How is this done? Trained "describers" speak, on a second audio track, in between the dialogue of a show or movie. All the original words and sounds are still there. But at the same time, you hear the narrator's voice from time to time, telling you such things as, "They move into the living room, " or, "Two years later, we see the outside of a gray house in the middle of a field."

Finally, a way exists to watch TV without asking your companions, "What happened?" You know just as much about the action as the sighted person sitting next to you.

DVS has been around for about 10 years. Their headquarters are in Boston, although they've recently opened a studio in Los Angeles. Examples of programs they currently describe are PBS's "Mystery," "Masterpiece Theater," "Nature," and "The American Experience." The toll-free telephone number for more information is:

1-800-333-1203. Their website is at

You can subscribe to their free newsletter, the DVS Guide, which comes out quarterly and gives much information about each of the areas. It includes a list of episodes coming up (by program) that will be described, and when they are expected to air.

Here's a brief description of how to receive DVS on your own TV or VCR. There are three ways to receive DVS. If you have either a stereo TV or a VCR with the "Second Audio Program" feature, you don't need anything else. Just follow your manufacturer's instructions on how to allow your set to receive the "Second Audio Program." On my TV, this is done with a button on the remote control that rotates between stereo, mono, and SAP settings. Most VCRs also have the Second Audio Program ability; again, it may require some button-pressing, but the results are worth it!

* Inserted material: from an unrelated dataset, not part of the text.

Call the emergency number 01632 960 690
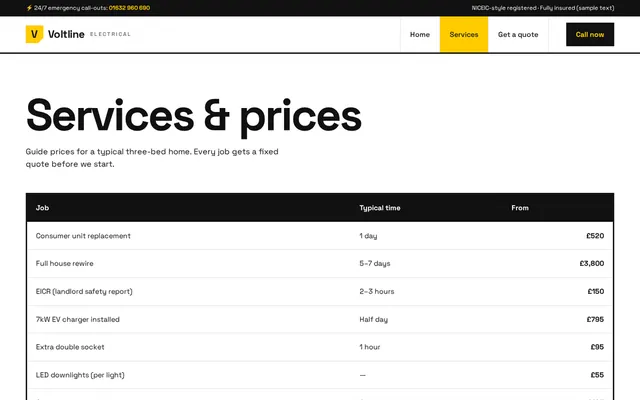Image resolution: width=640 pixels, height=400 pixels. point(129,8)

If your TV or VCR doesn't have the SAP feature, there are three specialty companies that make and sell stand-alone receivers that pick up the SAP signal. These are: Compol, Inc., 1-800-972-0881; Avocet Instruments, Inc., 1-800-443-0728; and FM Atlas, 1-218-8797676. We purchased ours from FM Atlas and keep it in the kitchen, where we use it both as a regular radio and as a DVS receiver.

One of our members mentioned that the Redwood City Public Library has described videos available to borrow; other libraries may have some, too. A catalog of described videos is available from DVS by calling 1-800-333-1203

Happy listening--and viewing--to everyone!

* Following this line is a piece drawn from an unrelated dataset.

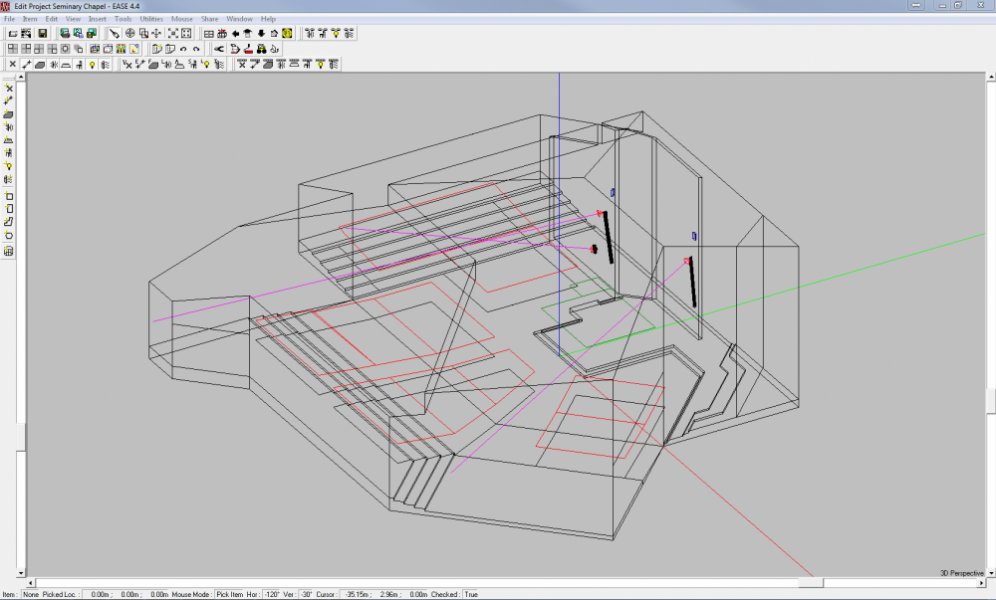Viewport: 996px width, 600px height.
Task: Open the Window menu
Action: (x=239, y=19)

--Submitted by Linda Alviti



Dr. Leslie Weill, whose practice is in San Carlos, was our guest speaker at the March meeting. She is a practicing ophthalmologist and gave a thorough explanation of the main conditions causing blindness. In addition her excellent discussion of some of the cutting-edge research on vision was exciting. This was followed by a stimulating Q & Ar period.

The new web site is being picked up by several of the major search engines. If you haven’t seen it, take a look, you’ll like it.

We are developing a large database on hobbies and recreational activities. It will be followed by explanations on how the blind and visual impaired participate. If you are interested on working on this project let us know.

On April 3-4 our chapter will sponsor a booth at the S.M. Community College Fair. We have an exhibit and demos. Each day there also will be a college instructor at our booth explaining the program of Adaptive Technology. Bill Hobson and Phil Kutner are taking the course. Frank Welte will do a demo on Braille. Bill will show routines with his guide dog, Jimmy. Also assisting, will be Pui and Wai Chan. It is one of the programs of our expanding Speaker’s Bureau.

Arthur Kerderman is our newest member, and lives in the Regents, two blocks from our B of A meetings. He was in WWII and has a remarkable collection of photos taken of the last days of the War. He is looking for someone to help him get it ready for publication.